(Entries taken from a collection)
════════

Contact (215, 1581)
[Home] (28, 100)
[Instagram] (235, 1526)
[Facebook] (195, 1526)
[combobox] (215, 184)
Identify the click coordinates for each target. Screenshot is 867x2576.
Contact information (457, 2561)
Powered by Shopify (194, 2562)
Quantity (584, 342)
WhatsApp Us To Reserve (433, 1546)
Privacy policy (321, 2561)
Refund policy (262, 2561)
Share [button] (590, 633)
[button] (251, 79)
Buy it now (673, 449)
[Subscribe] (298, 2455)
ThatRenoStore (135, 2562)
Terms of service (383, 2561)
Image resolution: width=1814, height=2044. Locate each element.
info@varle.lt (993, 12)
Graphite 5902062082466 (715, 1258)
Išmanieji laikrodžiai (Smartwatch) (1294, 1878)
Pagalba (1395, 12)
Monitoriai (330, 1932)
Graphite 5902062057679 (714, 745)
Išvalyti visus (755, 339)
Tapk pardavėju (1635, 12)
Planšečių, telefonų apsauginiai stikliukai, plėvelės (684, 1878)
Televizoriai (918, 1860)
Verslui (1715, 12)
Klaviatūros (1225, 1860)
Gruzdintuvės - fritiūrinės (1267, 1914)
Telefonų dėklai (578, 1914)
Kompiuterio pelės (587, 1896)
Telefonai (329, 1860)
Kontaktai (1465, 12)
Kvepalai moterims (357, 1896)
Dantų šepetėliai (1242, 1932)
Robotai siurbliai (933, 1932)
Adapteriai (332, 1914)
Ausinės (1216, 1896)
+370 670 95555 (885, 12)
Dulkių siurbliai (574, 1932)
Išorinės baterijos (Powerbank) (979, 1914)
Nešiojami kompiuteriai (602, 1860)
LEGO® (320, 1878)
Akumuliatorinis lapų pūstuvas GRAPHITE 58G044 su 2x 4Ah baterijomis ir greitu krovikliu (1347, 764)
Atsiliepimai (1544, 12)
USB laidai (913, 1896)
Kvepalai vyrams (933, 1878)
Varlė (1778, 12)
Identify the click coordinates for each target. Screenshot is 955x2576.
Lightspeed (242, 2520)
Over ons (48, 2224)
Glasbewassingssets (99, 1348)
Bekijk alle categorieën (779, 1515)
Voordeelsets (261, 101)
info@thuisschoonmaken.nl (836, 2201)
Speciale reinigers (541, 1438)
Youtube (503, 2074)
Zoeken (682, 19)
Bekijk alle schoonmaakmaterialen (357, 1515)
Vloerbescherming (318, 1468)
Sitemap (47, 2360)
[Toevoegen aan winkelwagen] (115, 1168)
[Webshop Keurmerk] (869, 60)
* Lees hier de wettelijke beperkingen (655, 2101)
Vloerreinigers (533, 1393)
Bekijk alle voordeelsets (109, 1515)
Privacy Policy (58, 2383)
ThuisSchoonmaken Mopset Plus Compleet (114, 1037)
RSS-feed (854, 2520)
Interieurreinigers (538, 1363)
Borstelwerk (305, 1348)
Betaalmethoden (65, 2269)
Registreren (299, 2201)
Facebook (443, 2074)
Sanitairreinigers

════════

TASK ITEM:
For each line above that includes the word "Identify", make a copy of that line.

EXERCISE SOLUTION:
Identify the click coordinates for each target. Screenshot is 867x2576.
Identify the click coordinates for each target. Screenshot is 955x2576.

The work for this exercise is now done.